## [WHAT YOU ARE ASKED TO DO]
Using the listing below, please print exactly the lines from the one with "Task: Click the open" through the one with "The image size is (413, 216).". Leave out every picture.

## [SOURCE DATA]

------------------------------------------------

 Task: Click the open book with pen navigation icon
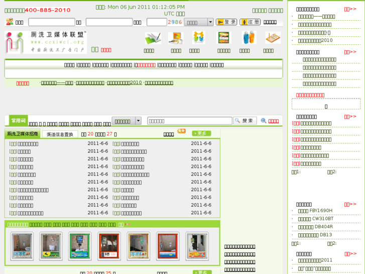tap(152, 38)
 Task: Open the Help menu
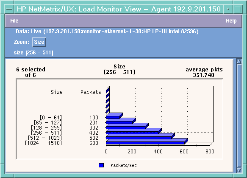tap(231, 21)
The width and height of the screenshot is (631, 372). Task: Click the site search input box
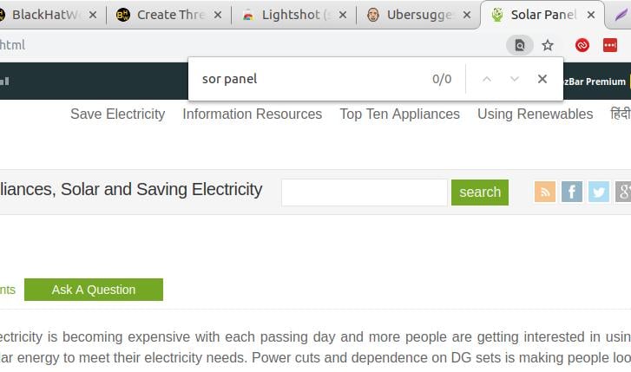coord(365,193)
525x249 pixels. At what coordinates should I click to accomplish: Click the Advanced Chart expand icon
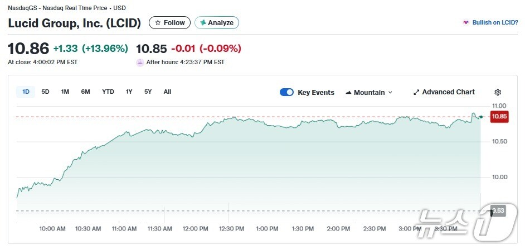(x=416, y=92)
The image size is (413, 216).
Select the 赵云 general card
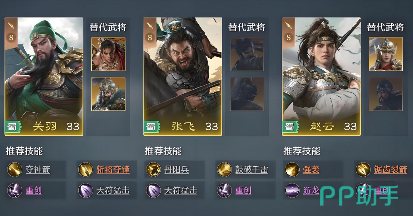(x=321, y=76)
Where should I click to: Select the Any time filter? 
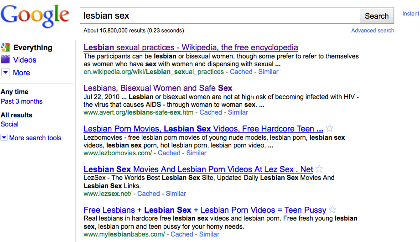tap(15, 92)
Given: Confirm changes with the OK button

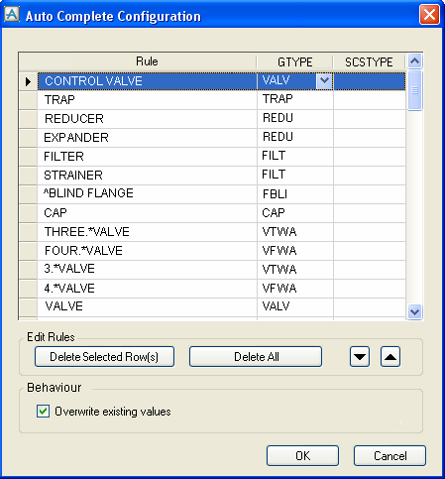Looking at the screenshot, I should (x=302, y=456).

------------------------------------------------

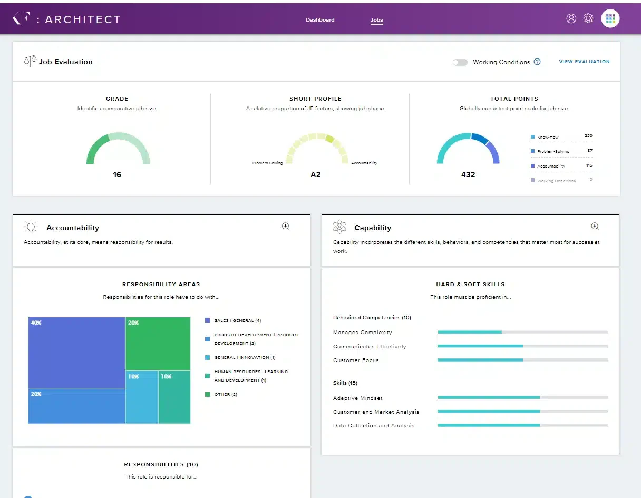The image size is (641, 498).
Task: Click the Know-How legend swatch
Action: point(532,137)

------------------------------------------------

## [YOUR SOLUTION]
 Task: Click the open book with pen navigation icon
tap(152, 38)
 Task: Open the Help menu
tap(231, 21)
The width and height of the screenshot is (631, 372). Task: Click the site search input box
coord(365,193)
525x249 pixels. At what coordinates should I click to accomplish: Click the Advanced Chart expand icon
(x=416, y=92)
The image size is (413, 216).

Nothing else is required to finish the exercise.